Although Multiple Sclerosis (MS) is an autoimmune multifactorial disease with unknown etiology, various genetic and environmental factors are known to contribute to the pathogenesis of the disease. Recent studies have confirmed that the suppressive function of regulatory T cells (T (reg)) is impaired in MS patients and that the FOXP3 gene is a crucial transcription factor in the regulation of CD4+CD25+FOXP3+ Treg cells. Polymorphisms in the promoter region of the FOXP3 gene may alter the gene expression level and, therefore, contribute to the disease susceptibility.
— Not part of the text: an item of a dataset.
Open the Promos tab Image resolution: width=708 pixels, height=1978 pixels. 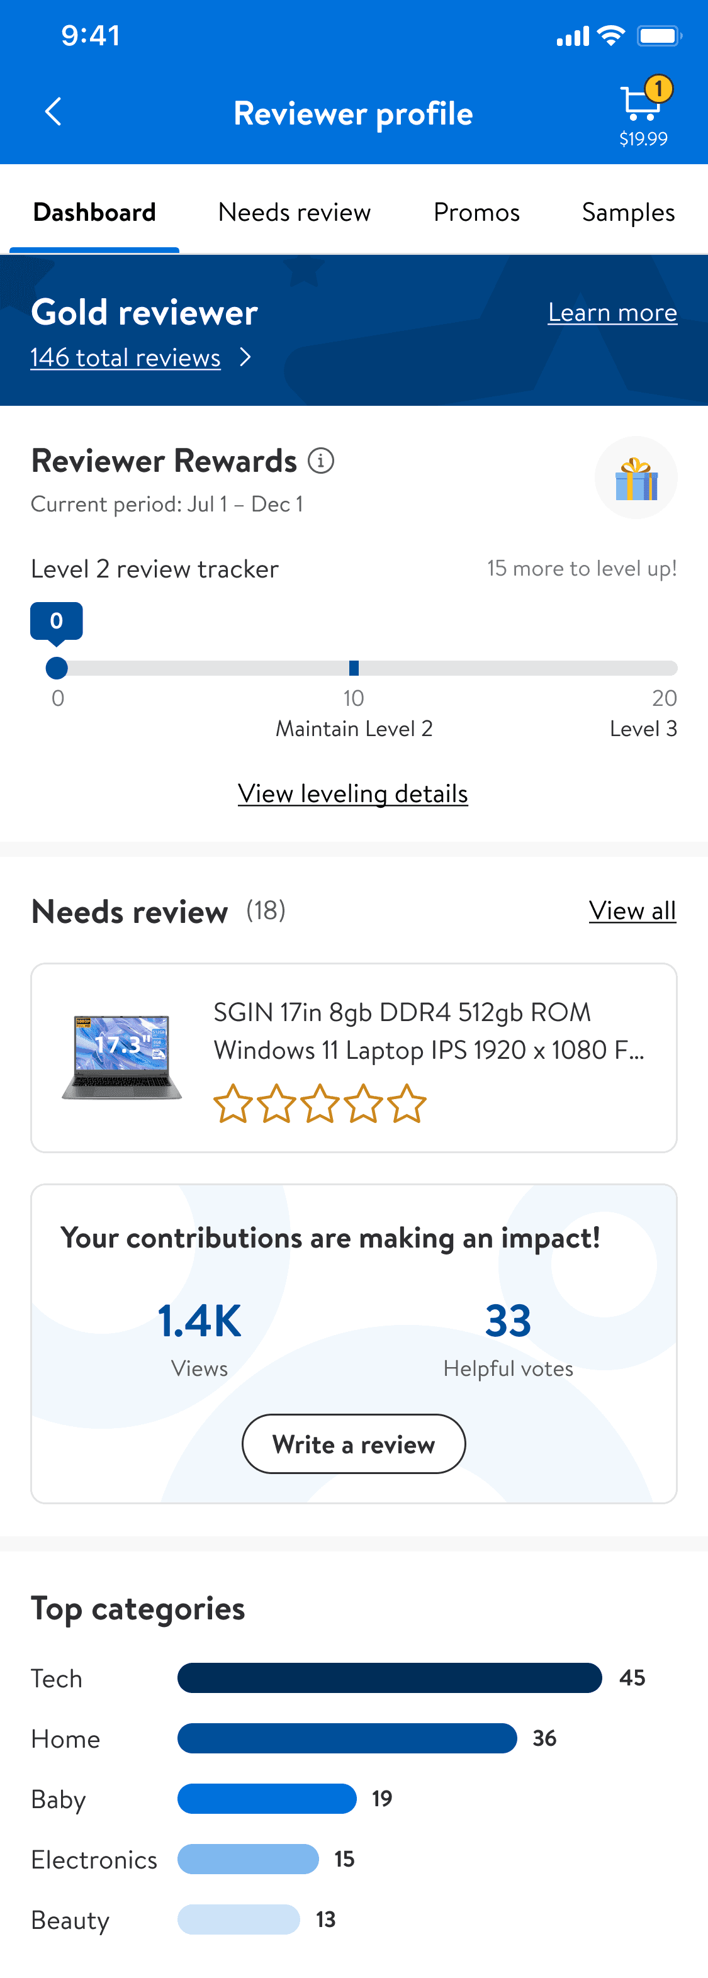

The present study aimed to investigate the possible association between single nucleotide polymorphisms (SNPs) rs3761548 and rs2232365 in the FOXP3 gene and predisposition to MS. We conducted a case-control study on 410 patients with sporadic MS and 446 healthy controls. Genotyping was performed using polymerase chain reaction-restriction fragment length polymorphism (PCR-RFLP). Significant differences in distribution of both rs3761548 and rs2232365 A allele were found in MS patients in comparison to controls. Haplotype frequencies were also different among the studied groups. The A-A and C-G haplotype blocks showed a significant difference between case and controls. we have provided further evidence for the association between genetic variations and haplotypes in FOXP3 and MS in Iranian population.